Business

How will Brexit affect my investments and finance?

For the UK stock market, Brexit has been a bonus
For the UK stock market, Brexit has been a bonus For the UK stock market, Brexit has been a bonus

SITTING down to watch a game with a pint and a few friends is one of life’s easy pleasures. Being interrupted at half time with “what do you think Brexit’s impact on investments will be” is like teeth grinding.

It’s a question hot on people’s lips, as well as the impact on their financial lives and well-being. Set aside all our prejudices here, this is just about the numbers staring us in the face.

Certainty is everything. Every time a move toward an agreement is made, sterling increases in value, even despite the fluffy words used, like the pound rising on the back of “an agreement that pledges an ambitious, broad, deep and flexible partnership” (after the EU and UK agree a draft declaration). Really?

Equally fluffy is the agreement over fishing, which states “parties will use their best endeavours to conclude and ratify” an agreement on waters by July 2020. They may as well have said they will give it a lash.

Before we all reach to breathe into our brown paper bags again, what might it all mean?

Undoubtedly, businesses, clients and investors all feel out of control. When politicians don’t appear to have the slightest inkling, knowing whether your flight will be grounded on March 30 is a real concern.

For the UK stock market, Brexit has been a bonus. Most earnings in the FTSE100 are from overseas and when concerted back into a weakened sterling provide a very healthy uplift to prices.

For UK tourist providers it’s also been a great outcome, as, with a weakened sterling, foreign holidays are more expensive and staying in your own currency saves a fortune.

Remember sterling nosedived from 144 to 107 cents, meaning a straight forward 25.69 per cent hike in your prices. Arriving on the continent, if our beer or wine cost €4.50, converted back, using the rate before the lead up to Brexit, it was £3.12.

At the low point of negotiations, sterling’s plummet meant a new converted price of £4.17, just because of a currency fluctuation. And now you have to buy accommodation.

Theresa May will shortly publish an assessment on the long term impact of the UK staying in the EU versus a no deal Brexit. All post Brexit scenarios are expected to have negative consequences.

The Bank of England will then post forecasts about the short term impact on the economy which will be upbeat (Mark Carney supports Theresa May’s Brexit deal by the way).

Undoubtedly, a withdrawal agreement will settle businesses and create some certainty, although Theresa May is a long way from pushing this through.

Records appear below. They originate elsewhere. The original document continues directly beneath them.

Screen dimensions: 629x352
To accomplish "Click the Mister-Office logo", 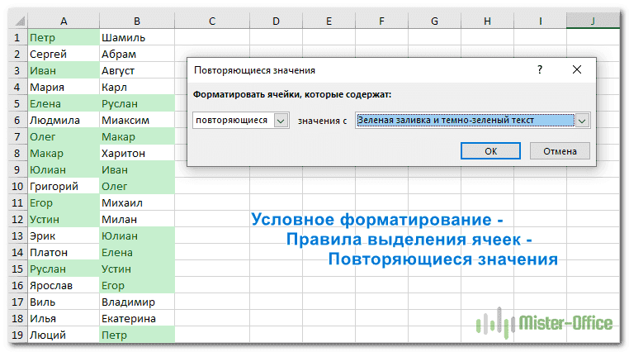I will pos(544,322).
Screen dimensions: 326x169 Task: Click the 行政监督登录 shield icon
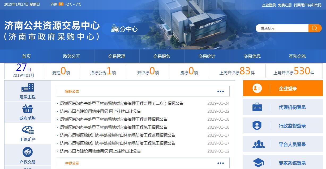[257, 126]
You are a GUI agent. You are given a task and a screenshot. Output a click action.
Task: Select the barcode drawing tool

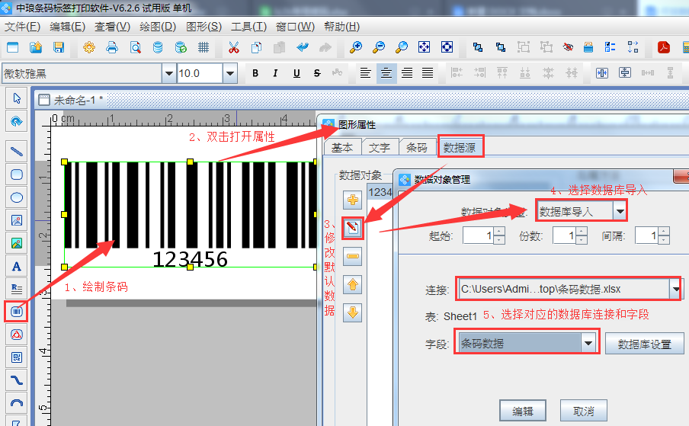16,311
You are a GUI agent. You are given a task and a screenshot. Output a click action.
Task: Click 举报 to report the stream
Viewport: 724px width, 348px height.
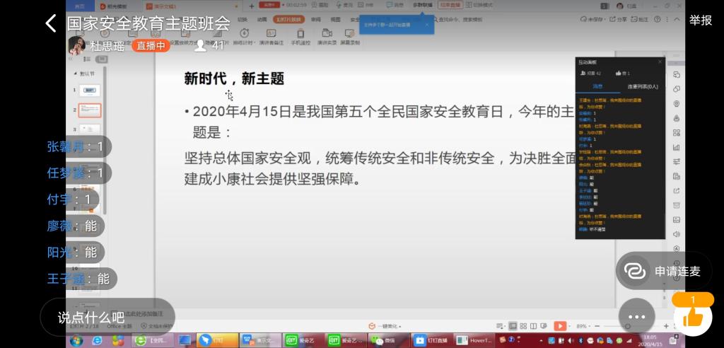[701, 21]
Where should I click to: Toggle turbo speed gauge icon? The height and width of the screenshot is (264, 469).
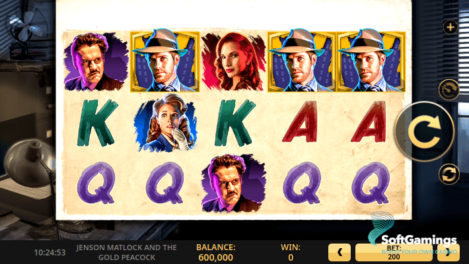tap(449, 89)
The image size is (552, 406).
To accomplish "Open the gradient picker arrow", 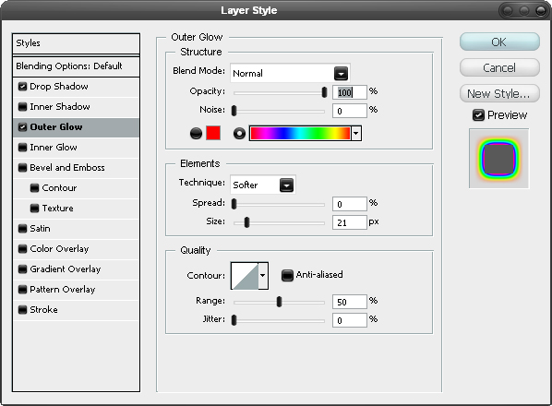I will pos(356,134).
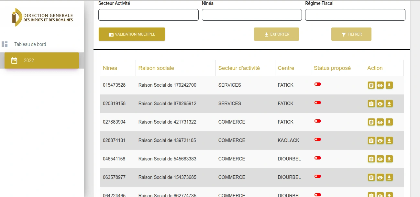Screen dimensions: 420x197
Task: Open Tableau de bord in the sidebar
Action: 30,44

In its absence you have craziness: Can I use my EHIC card travelling abroad, or do I now have to buy travel insurance which will be ramped in price; grounded planes because of the EU open skies agreement; pensions to overseas pensioners not receiving annual inflation rises, as they are only offered if a pensioner is in an EEA country or one with a reciprocal agreement with the UK; or even the end of pass porting arrangements which blocks private pension companies from paying pensions to retired ex pats living in the EU.

I could run that list for a while. Suffice to say, a smooth transition is required, if it happens at all.

Trying to second guess what happens with the economy relates to second guessing what happens to Theresa May’s bill. Straight through on first vote, sterling increases in value and eases the impact on inflation and interest rate rises.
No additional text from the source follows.